**What you should do**
Give back every line of the material below that has the string "height".

**Given data**

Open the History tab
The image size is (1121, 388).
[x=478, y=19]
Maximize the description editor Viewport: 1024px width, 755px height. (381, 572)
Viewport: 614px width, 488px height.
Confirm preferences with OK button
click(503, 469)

...

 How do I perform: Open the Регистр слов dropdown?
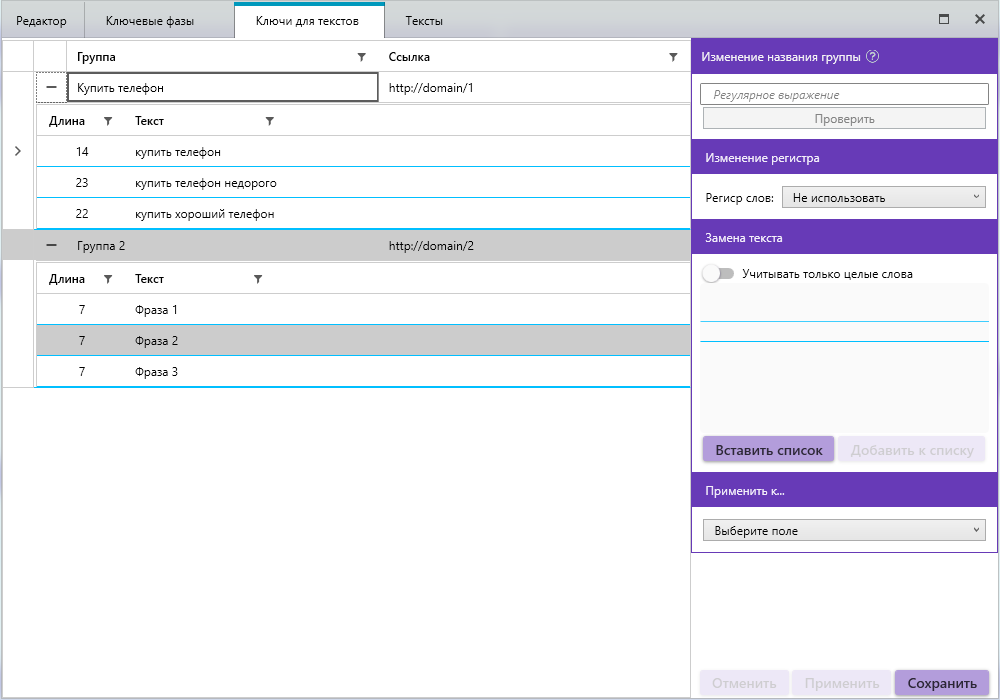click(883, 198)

**Task output**
Maximize the description editor Viewport: 1024px width, 755px height. (381, 572)
Viewport: 614px width, 488px height.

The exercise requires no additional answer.